### Task description
Only the lines from the first line of the material below to the line containing "Screen dimensions: 1280x718", inclusive, should be copied, each exactly as written.

┄┄┄┄┄┄┄┄┄┄

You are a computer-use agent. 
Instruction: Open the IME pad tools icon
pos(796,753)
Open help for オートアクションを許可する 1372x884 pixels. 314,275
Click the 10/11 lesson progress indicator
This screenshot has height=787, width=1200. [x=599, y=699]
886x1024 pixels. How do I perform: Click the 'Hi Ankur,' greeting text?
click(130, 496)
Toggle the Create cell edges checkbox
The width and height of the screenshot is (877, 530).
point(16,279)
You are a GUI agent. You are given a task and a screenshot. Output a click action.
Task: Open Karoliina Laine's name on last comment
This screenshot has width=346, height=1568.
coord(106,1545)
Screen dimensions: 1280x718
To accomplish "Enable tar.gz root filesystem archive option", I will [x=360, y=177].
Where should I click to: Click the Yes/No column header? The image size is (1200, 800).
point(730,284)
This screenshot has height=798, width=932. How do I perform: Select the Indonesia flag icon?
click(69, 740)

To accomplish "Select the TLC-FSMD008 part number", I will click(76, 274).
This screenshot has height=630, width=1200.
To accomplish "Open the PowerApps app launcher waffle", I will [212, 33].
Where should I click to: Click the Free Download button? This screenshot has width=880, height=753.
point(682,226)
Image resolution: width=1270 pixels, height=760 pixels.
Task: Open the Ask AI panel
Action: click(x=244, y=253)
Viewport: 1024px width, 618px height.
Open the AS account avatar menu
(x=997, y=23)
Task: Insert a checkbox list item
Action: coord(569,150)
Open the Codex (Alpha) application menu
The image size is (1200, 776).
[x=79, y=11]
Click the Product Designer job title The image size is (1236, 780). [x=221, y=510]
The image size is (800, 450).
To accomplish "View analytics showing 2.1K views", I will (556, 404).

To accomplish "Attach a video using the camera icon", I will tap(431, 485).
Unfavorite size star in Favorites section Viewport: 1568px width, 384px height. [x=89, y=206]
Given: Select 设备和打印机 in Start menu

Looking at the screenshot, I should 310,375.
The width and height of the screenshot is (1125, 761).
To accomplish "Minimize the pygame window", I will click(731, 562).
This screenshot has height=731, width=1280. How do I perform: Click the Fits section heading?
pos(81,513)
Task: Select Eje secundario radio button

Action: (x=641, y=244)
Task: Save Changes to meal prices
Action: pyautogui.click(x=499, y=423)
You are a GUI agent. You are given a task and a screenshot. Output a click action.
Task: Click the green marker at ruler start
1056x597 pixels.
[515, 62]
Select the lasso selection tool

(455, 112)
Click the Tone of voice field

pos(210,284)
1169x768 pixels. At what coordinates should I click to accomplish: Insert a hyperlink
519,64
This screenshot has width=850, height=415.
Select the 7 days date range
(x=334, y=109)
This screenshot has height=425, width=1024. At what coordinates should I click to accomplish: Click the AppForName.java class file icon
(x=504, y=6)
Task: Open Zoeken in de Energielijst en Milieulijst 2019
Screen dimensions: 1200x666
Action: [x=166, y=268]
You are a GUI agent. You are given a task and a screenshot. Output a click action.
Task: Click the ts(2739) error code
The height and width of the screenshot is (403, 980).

┄┄┄┄┄┄┄┄┄┄

### Reply to the exercise
You are a computer-use agent. 
Instruction: Open the IME pad tools icon
pos(796,753)
Open help for オートアクションを許可する 1372x884 pixels. 314,275
Click the 10/11 lesson progress indicator
This screenshot has height=787, width=1200. [x=599, y=699]
886x1024 pixels. How do I perform: Click the 'Hi Ankur,' greeting text?
click(130, 496)
Toggle the Create cell edges checkbox
The width and height of the screenshot is (877, 530).
point(16,279)
You are a GUI agent. You are given a task and a screenshot. Output a click action.
Task: Open Karoliina Laine's name on last comment
This screenshot has width=346, height=1568.
coord(106,1545)
Screen dimensions: 1280x718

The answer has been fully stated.